Q: What impact has been seen so far? How are things different for providers and patients?

Patti Dapaah: Since 2014, the Ghana Health Service’s efforts, which include MEBCI and other initiatives, have helped reduce newborn mortality by half. When we started, 32 newborns (per 1,000 live births) were dying each year. Now, that number has decreased to 17 newborn deaths per 1,000 live births. By halving neonatal mortality rates, tens of thousands of newborns are now surviving every year because of these improvements in care.

“…tens of thousands of newborns are now surviving every year as a result of these improvements in care.”

By working with traditional leaders, we have been able to help build the advocacy skills of passionate and outspoken community members. We have also amplified their voices as they demand more from their government and seek to ensure that government commitments to newborn care are fulfilled.

Thousands more health care providers are now trained in small and sick newborn care. Health care centers, district hospitals, and regional hospitals are better equipped to provide lifesaving care without referring patients to other facilities. We have made operational changes in those hospitals to help families see a trained nurse sooner. And we are reaching families—in their local languages via community health care workers—with critical information about newborn care.

Q: Who are the partners who have made this work possible?

Ellen Browder-Long: Many, many partners have invested in improving newborn health outcomes in Ghana and have worked alongside the MEBCI program. The Ghana Health Service has been the primary partner, while PATH has been working through MEBCI to support the government in implementing its vision for better access to and quality of newborn health services in the country.

Funded by the Children’s Investment Foundation Fund, MEBCI brought together PATH and Kybele Inc. We have also worked alongside public and private sector partners like African Health Supplies, the Pediatric Society of Ghana, Premier Productions, and the American Academy of Pediatrics, who have all contributed materials to our training curriculum.
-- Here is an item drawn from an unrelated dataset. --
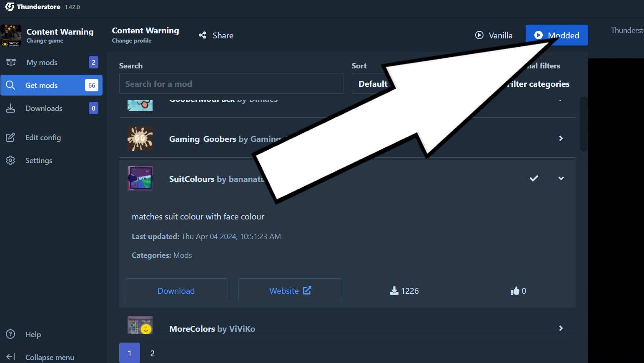
Task: Open the My mods section
Action: [42, 62]
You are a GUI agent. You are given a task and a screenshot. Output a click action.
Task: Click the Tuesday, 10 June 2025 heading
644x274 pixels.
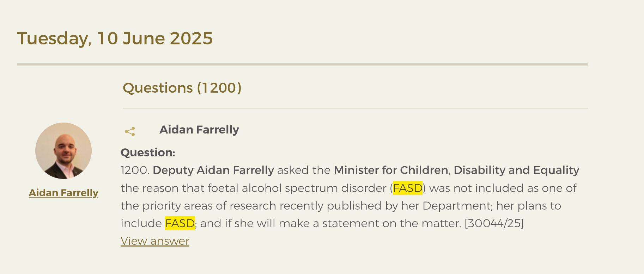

Other partner government agencies investing and implementing programs in Ghana, like the US Agency for International Development and the Japan International Cooperation Agency, have also played a major role in shaping Ghana’s overall health care environment.

Q: What is next for newborn care in Ghana?
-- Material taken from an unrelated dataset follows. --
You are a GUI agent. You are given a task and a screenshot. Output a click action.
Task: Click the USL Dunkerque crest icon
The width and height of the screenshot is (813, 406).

Dr. Patience Cofie: Ghana has made great progress in reducing maternal and newborn deaths, with strong momentum and sustained commitment from the government and stakeholders to reach the ambitious goals the country has set for itself. MEBCI 1.0 and 2.0 were only operating in a handful of regions due to Ghana’s redemarcation into 16 regions. There are still nine regions in the country yet to be covered. If we can stretch a little further and adapt our strategy to include even a small portion of these other regions, we could see the annual newborn mortality rate heading to single digits in just a few years.

This of course requires continued leadership from the government of Ghana to prioritize the care of all mothers and their newborns, especially those born small and sick. This will require newborn-specific budget lines and tackling the key challenge of workforce attrition so that highly trained nurses, midwives, and other health providers who are trained in providing care to mothers and babies remain in Ghana.

Nurses are the bedrock for health in Ghana, so the nurses who have been trained in small and sick newborn care stay in Ghana in health care positions where that training can be put to use. Strengthening the education curriculum around maternal and newborn health for nurses and midwives when in training schools before graduation (preservice training) will also be a very economical approach to scaling knowledge, as well as ensuring the population better understands and recognizes when a baby is well versus when sick. Our vision at PATH is that every baby born in Ghana lives, thrives, and has a productive life.